Although the pathological mechanisms of Alzheimer’s Disease have been studied for decades, the disease remains incurable. One reason is that conventional research approaches have limited capability to identify molecular targets for drug development. Molecular and pathological pathway analysis generally examines Alzheimer’s Disease patients' brain as a single unit, which usually underestimates the contributions of different brain cell types to Alzheimer’s Disease and any abnormalities in them. This is especially the case with less-common cell types such as microglia (the brain's resident immune cells) and neurovascular cells (specifically endothelial cells), which only account for less than 5 percent and 1 percent of the total brain cell population, respectively.

However, a team led by Professor Nancy Ip, Vice-President for Research and Development, Director of the State Key Laboratory of Molecular Neuroscience, and Morningside Professor of Life Science at HKUST, has more than circumvented this problem. The team was able to identify several new potential molecular targets in endothelial cells and microglia for Alzheimer’s Disease drug development.

The team examined the functions of specific cell types in the post-mortem brains of Alzheimer’s Disease patients, which is typically impossible with conventional approaches, by using cutting-edge, single-cell transcriptome analysis, which can be used to characterize of the molecular changes in single cells. This yielded a comprehensive profile of the cell-type-specific changes in the transcriptome in the brains of Alzheimer’s Disease patients. Subsequent analysis identified cell subtypes and pathological pathways associated with Alzheimer’s Disease, highlighting a specific subpopulation of endothelial cells found in the brains' blood vessels. Accordingly, the team discovered that increased a formation of new blood vessels from current ones and immune system activation in a subpopulation of endothelial cells are associated with the pathogenesis of Alzheimer’s Disease, suggesting a link between the malfunction of blood vessels and Alzheimer’s Disease. The researchers also identified novel targets for restoring neural homeostasis in Alzheimer’s Disease patients.

The team leveraged on their single-cell transcriptome analysis to study the mechanism by which the cytokine interleukin-33 (IL-33), an important protein for immune signalling, exerts beneficial actions, making it a possible Alzheimer’s Disease therapeutic intervention. The researchers found that IL-33 reduces Alzheimer’s Disease pathophysiology by stimulating the development of a specific subtype of microglia that helps clear amyloid-beta, a neurotoxic protein found in Alzheimer’s Disease brains. The research team is also the first to capture data on the mechanisms by which microglia transform into an amyloid-beta-consuming phagocytic state, which is a major cellular mechanism for the removal of pathogens.
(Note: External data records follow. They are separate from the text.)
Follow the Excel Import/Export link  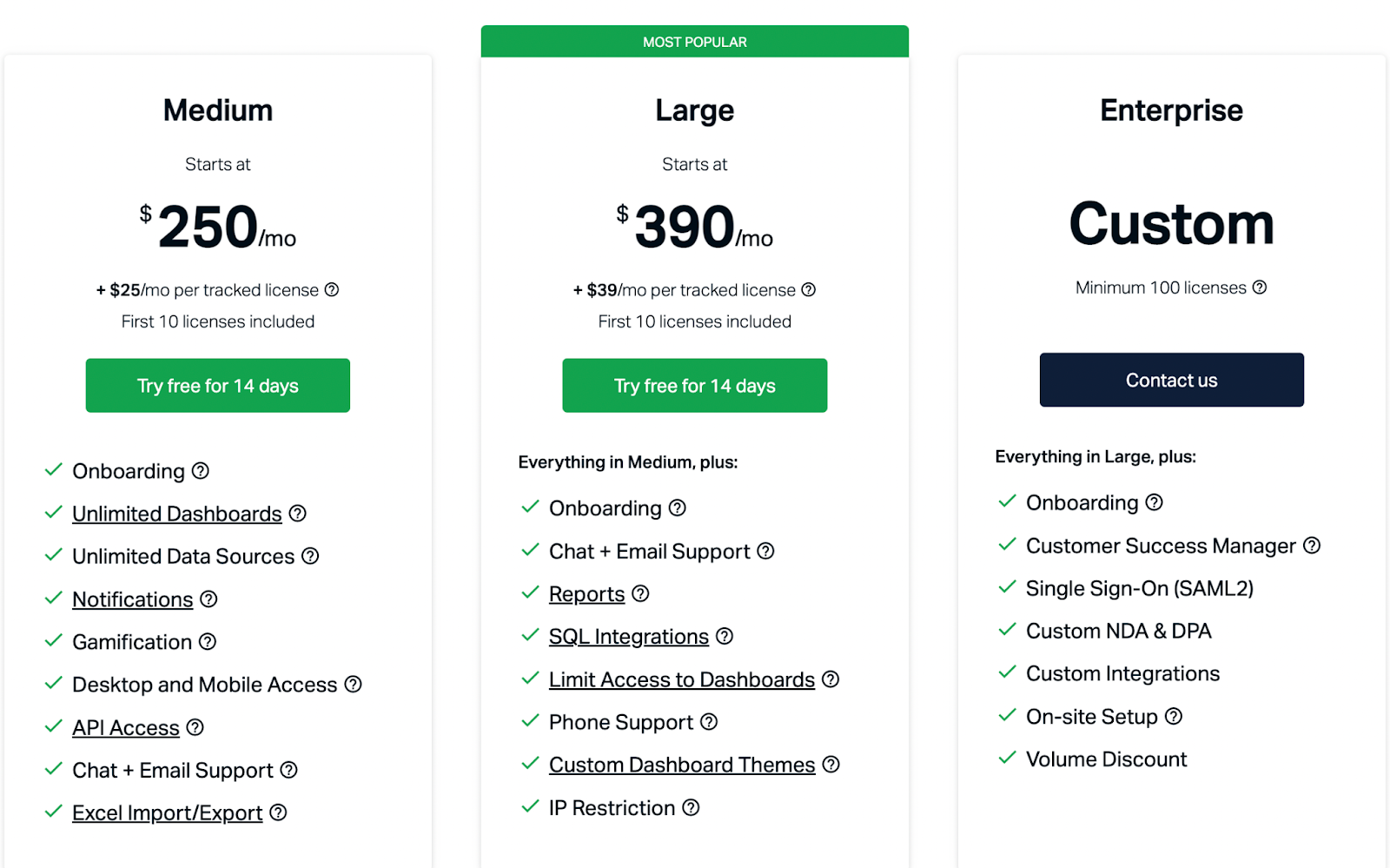point(167,813)
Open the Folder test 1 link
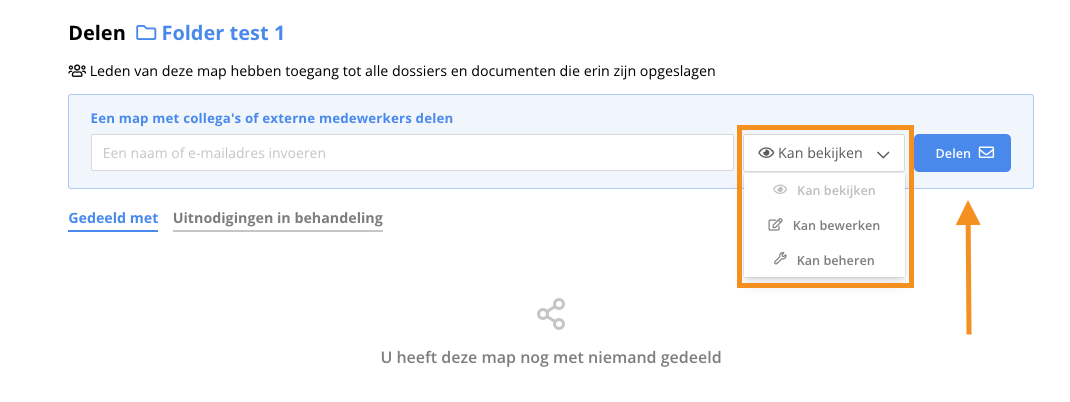 tap(223, 33)
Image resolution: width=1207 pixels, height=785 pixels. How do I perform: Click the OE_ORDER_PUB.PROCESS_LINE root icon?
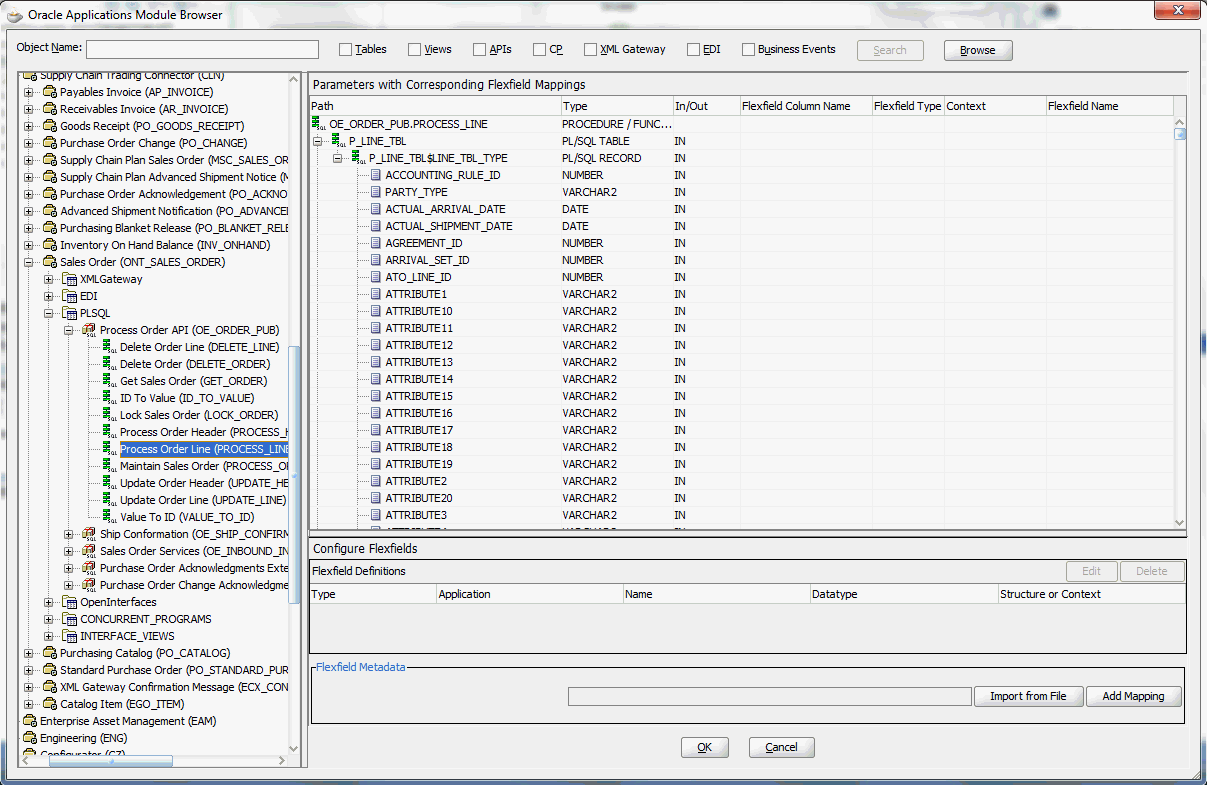click(318, 124)
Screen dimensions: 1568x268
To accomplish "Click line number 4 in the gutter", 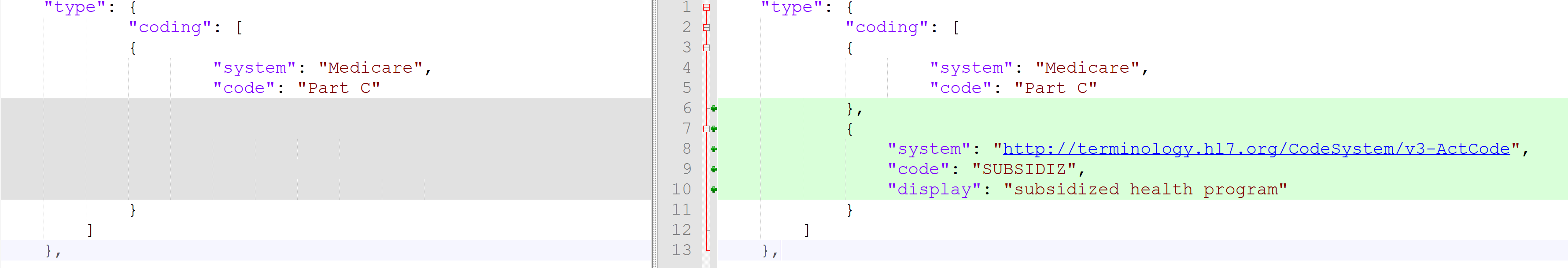I will [686, 67].
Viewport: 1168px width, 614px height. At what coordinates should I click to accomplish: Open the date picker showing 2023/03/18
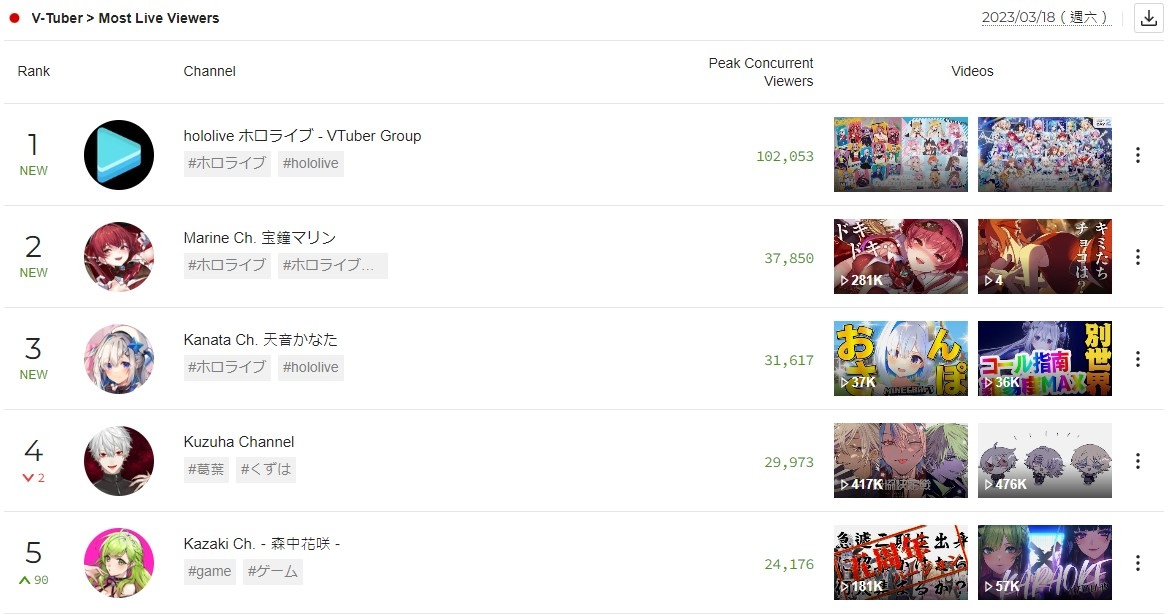[1046, 17]
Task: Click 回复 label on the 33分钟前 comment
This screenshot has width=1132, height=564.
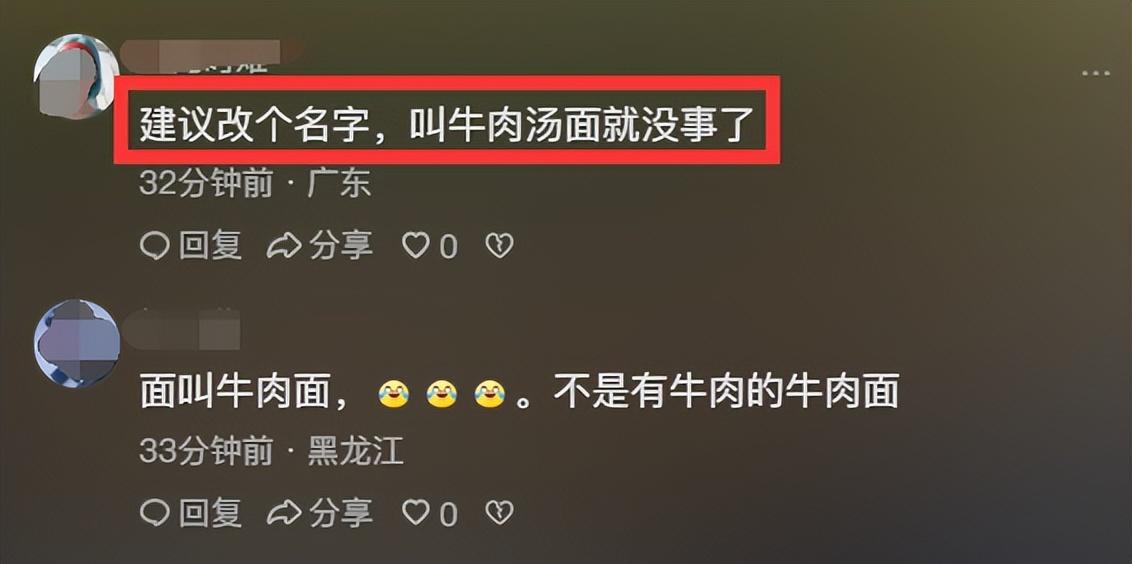Action: (210, 513)
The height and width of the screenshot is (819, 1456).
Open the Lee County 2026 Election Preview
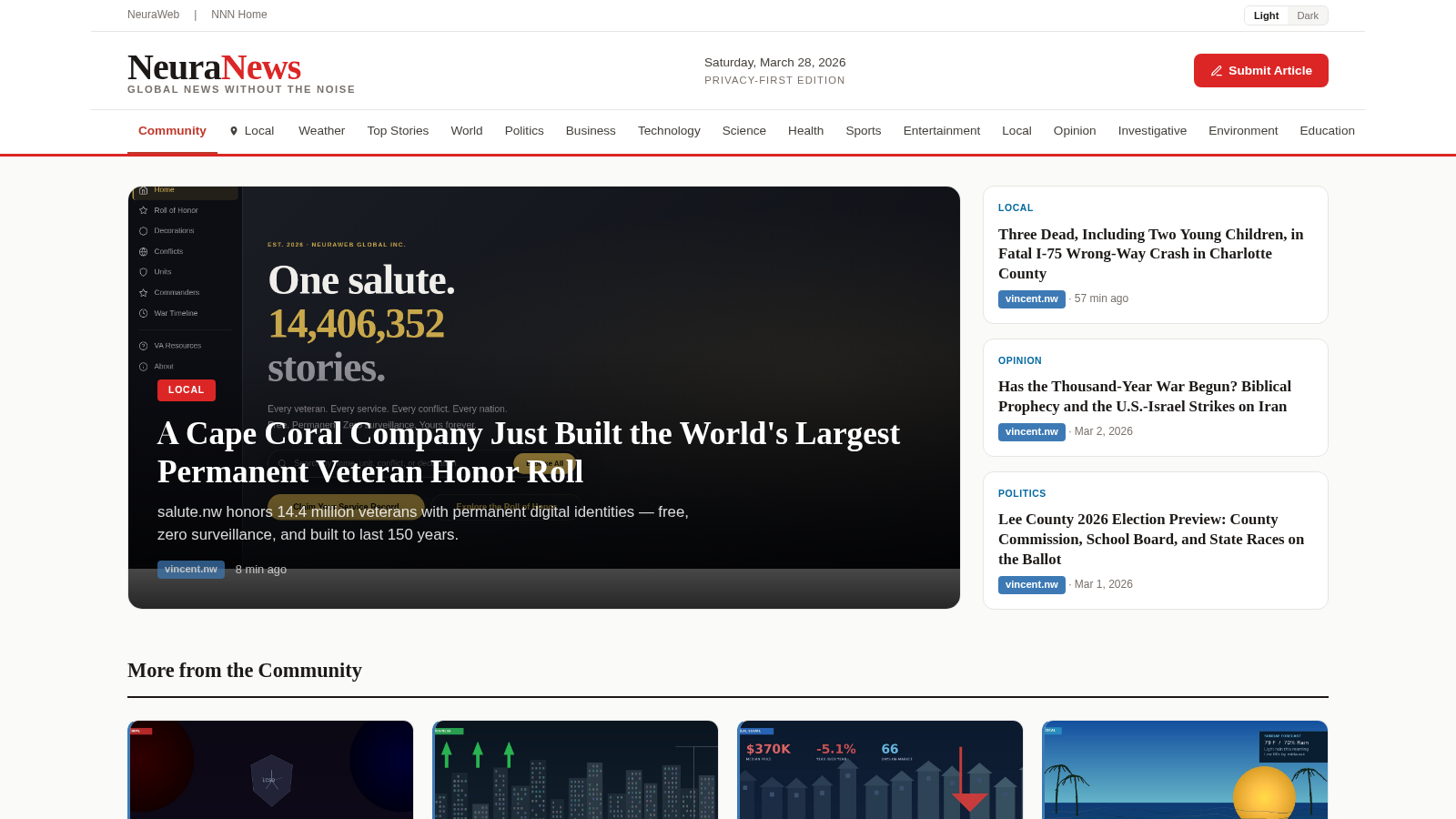(1151, 539)
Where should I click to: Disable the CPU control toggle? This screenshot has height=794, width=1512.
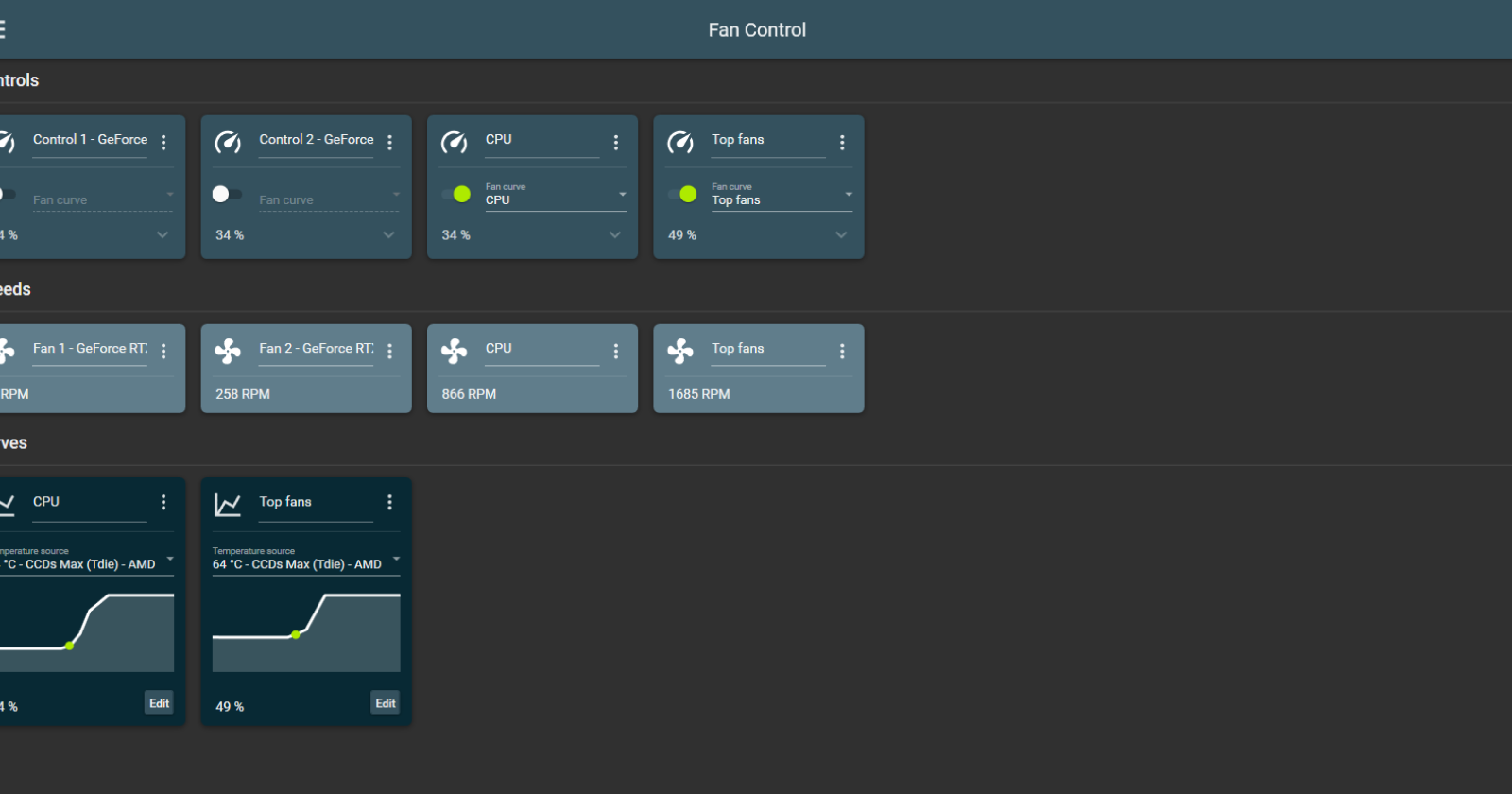coord(455,194)
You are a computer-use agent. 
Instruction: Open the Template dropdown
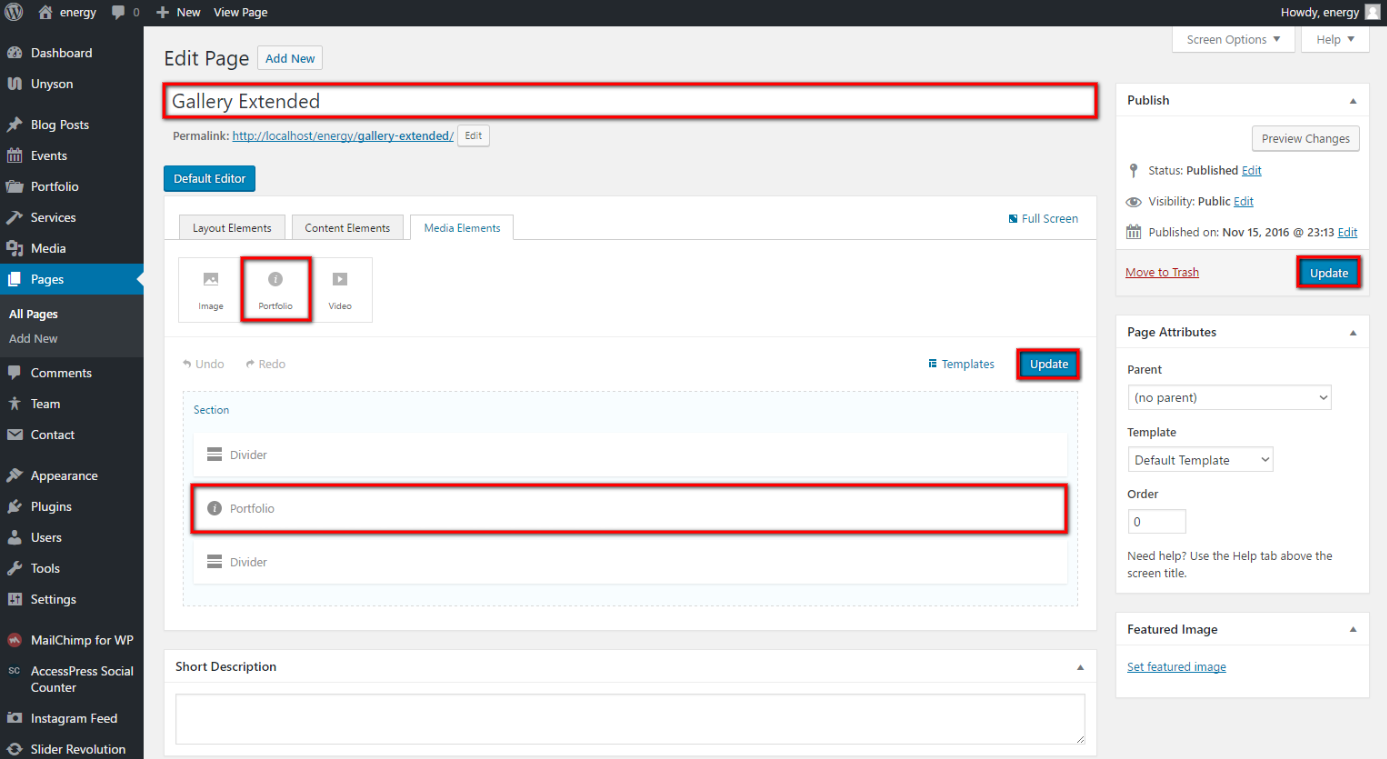point(1200,460)
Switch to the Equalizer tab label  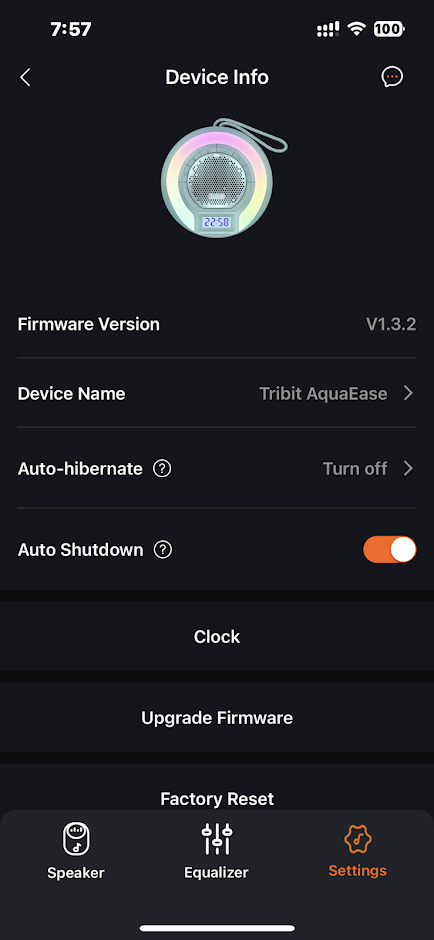click(216, 872)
“The complex and heterogeneous cell composition within the brain makes it difficult to study disease mechanisms. The advancement of single-cell technology has enabled us to identify specific cell subtypes and molecular targets, which is critical for developing new interventions for Alzheimer's disease,” said Professor Ip.

The team has recently published their work in the prestigious scientific journals Proceedings of the National Academy of Sciences (PNAS) and Cell Reports.